2016-07-27
This is a baffling time in the Middle East--particularly for citizens of the region who are used to blaming the United States for all their problems.

At the beginning of his second term, President Bush made the push for democracy in the Middle East one of the priorities. His challenge to the region's leadership to let freedom ring prompted reactions from his critics ranging from skepticism over his motives to outrage at Washington's heavy hand in the affairs of Muslim-majority states.

Nevertheless, in the past month, we've seen evidence of political stirrings in a region known for its autocratic status quo: the surprise announcement of multi-party elections in Egypt, mass pro-democracy protests in Lebanon, and the announcement of a Syrian military withdrawal from that country after 29 years of de-facto control. And all this comes on the heels of elections in Afghanistan, the Palestinian Authority, and Iraq.

What should the world make of the United States--intentionally or not--shaking up an oppressive and autocratic regional system that until recently it had worked diligently to sustain? The United States might be standing astride the heartland of the Muslim world and cementing its hold on the region's oil supplies, but for the first time in 50 years an American president is actually doing something about democracy in the region. However mixed the results and suspect his intentions--many Arabs resent the claim that the recent protests are the result of President Bush's rhetoric rather than their own slow, steady political pressure--the President's forceful (if selective) promotion of democratic change is a marked improvement over the policies of his Republican and Democratic predecessors, who rarely bothered to fake an interest in democracy.

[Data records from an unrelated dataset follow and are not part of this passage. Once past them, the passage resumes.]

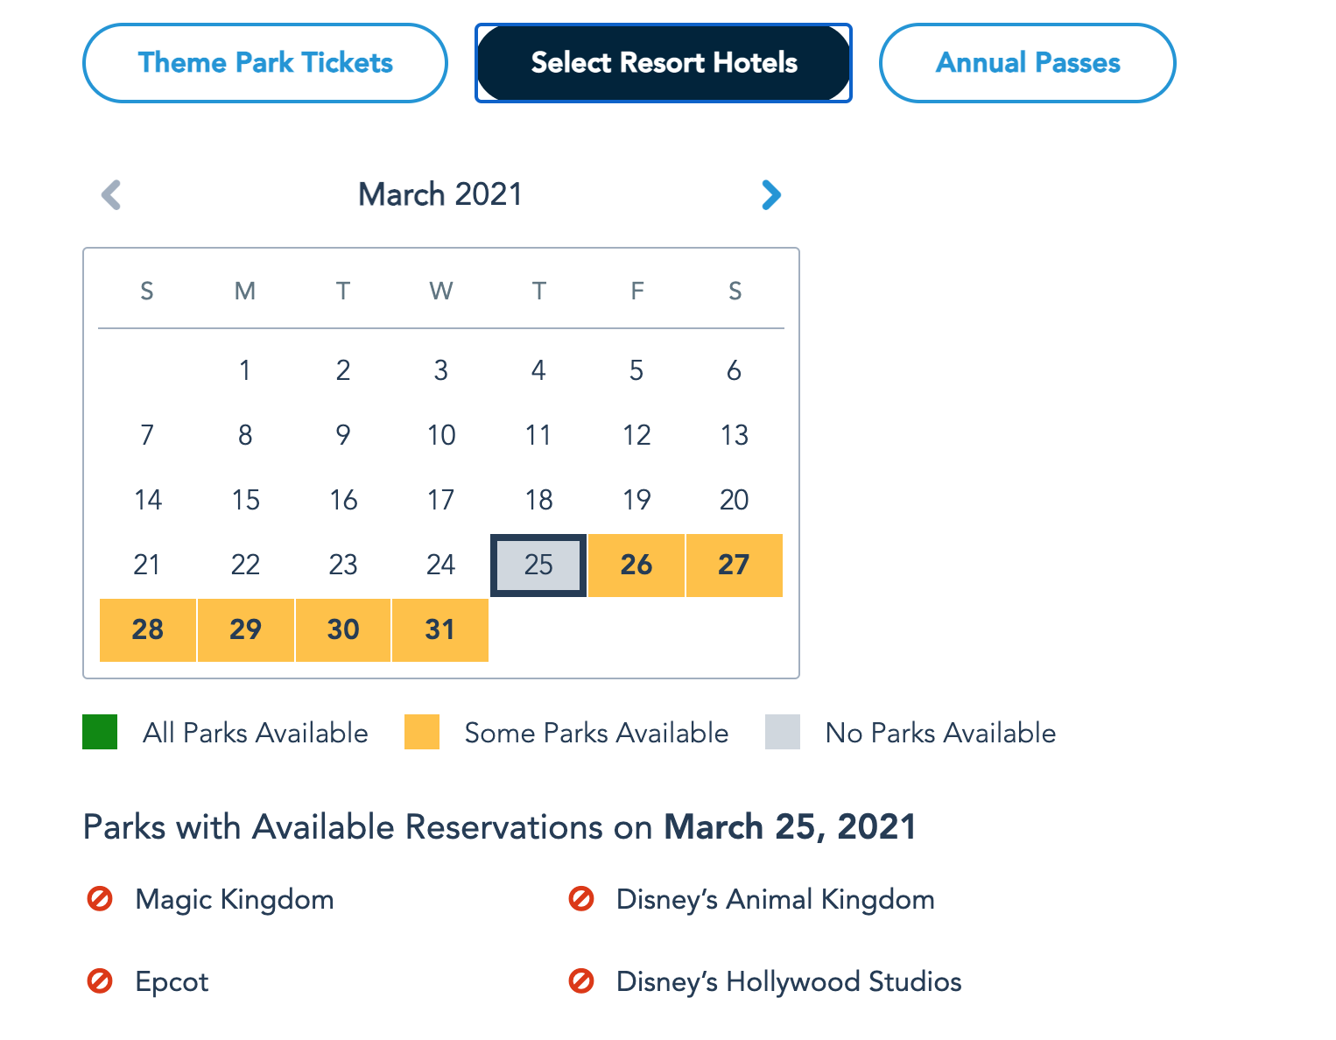Screen dimensions: 1336x1040
Task: Pick March 28 on the calendar
Action: 148,630
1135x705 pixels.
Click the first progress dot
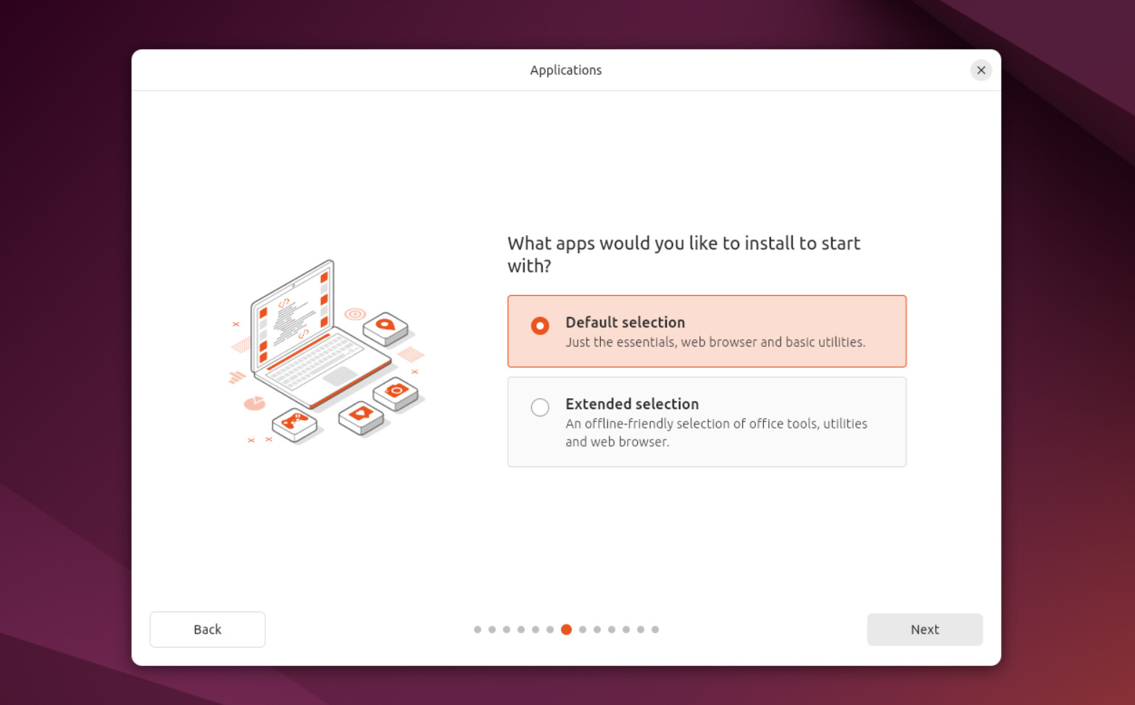pos(478,630)
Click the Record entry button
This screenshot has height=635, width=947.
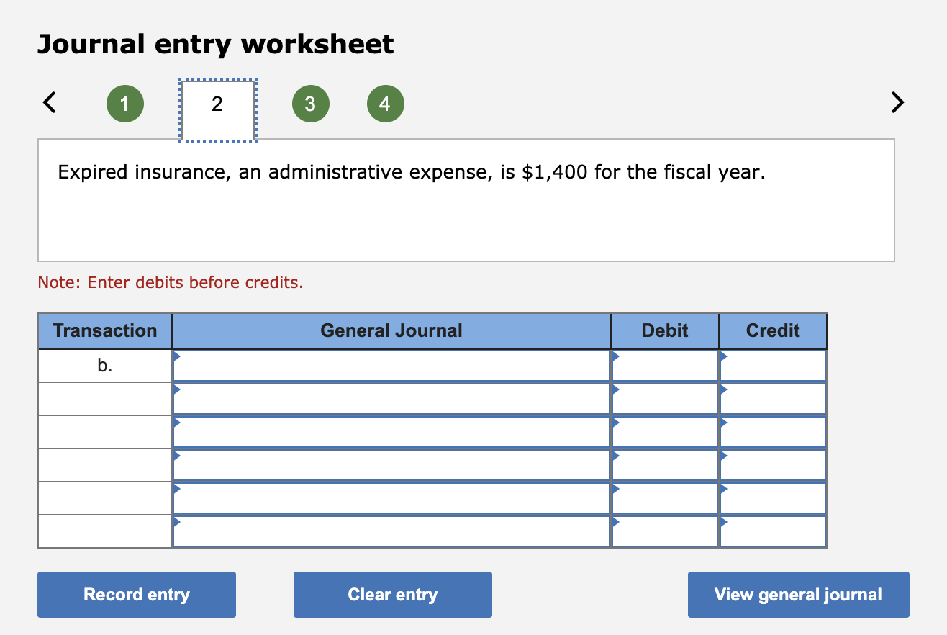pyautogui.click(x=136, y=594)
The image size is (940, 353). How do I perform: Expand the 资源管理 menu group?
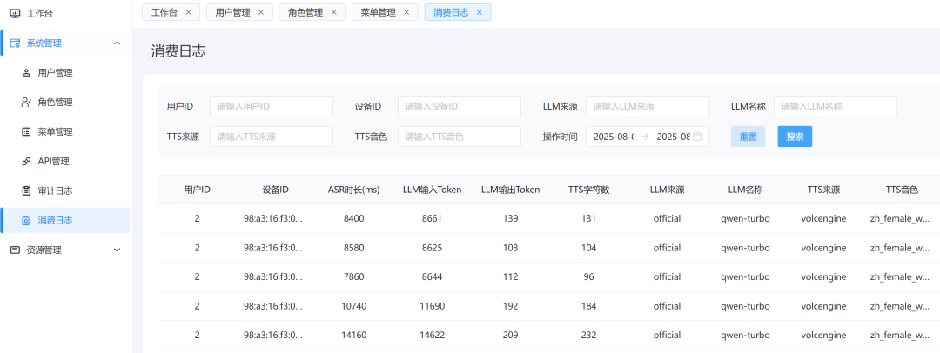click(x=118, y=250)
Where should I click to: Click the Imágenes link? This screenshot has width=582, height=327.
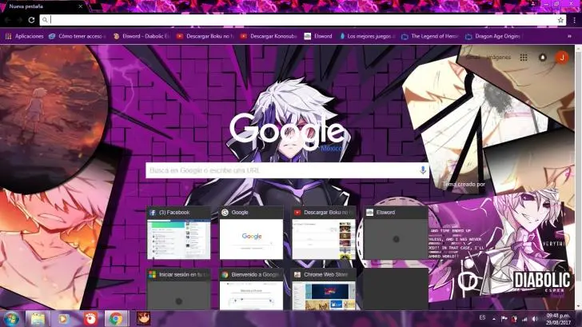pos(497,58)
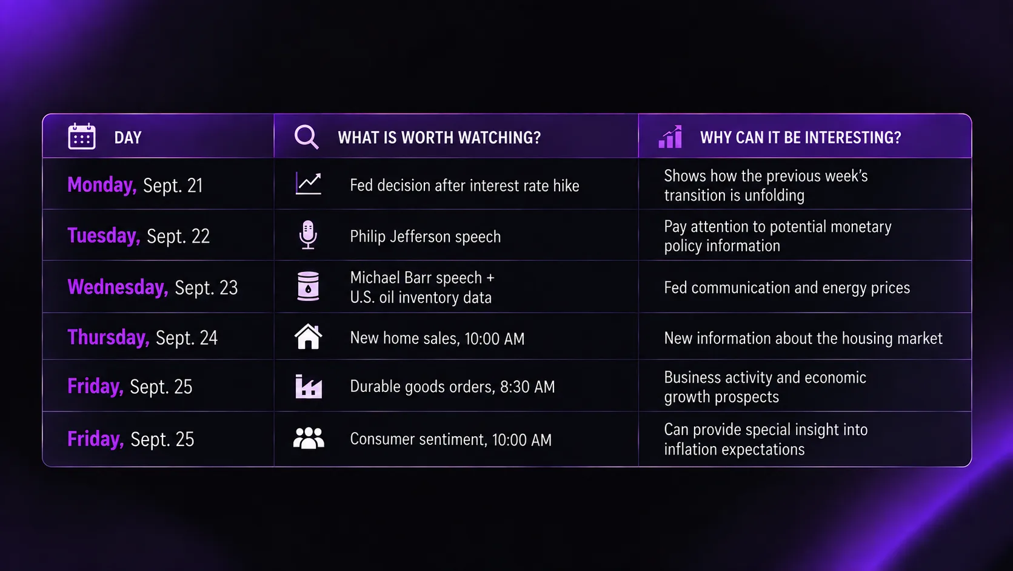Click Durable goods orders, 8:30 AM entry
The image size is (1013, 571).
coord(452,387)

A look at the political ferment in Lebanon, triggered by the Feb. 14 assassination of former prime minister Rafik Hariri, offers a window into the current political dynamics of the Muslim-majority world. Shiites comprise between 30 and 40 percent of the country, while Maronite Christians and Sunnis are roughly 15 to 20 percent each, and the much smaller Druze about 6 percent. The massive anti-Syria protests on March 14 in Beirut (where hundreds of thousands of people marched in response to Hezbollah's equally large march "thanking" Syria the previous week) reveals that broad swath of the country's non-Shiite plurality--and some Shiites as well--support the withdrawal of Syrian troops and reforming of an utterly corrupt political system.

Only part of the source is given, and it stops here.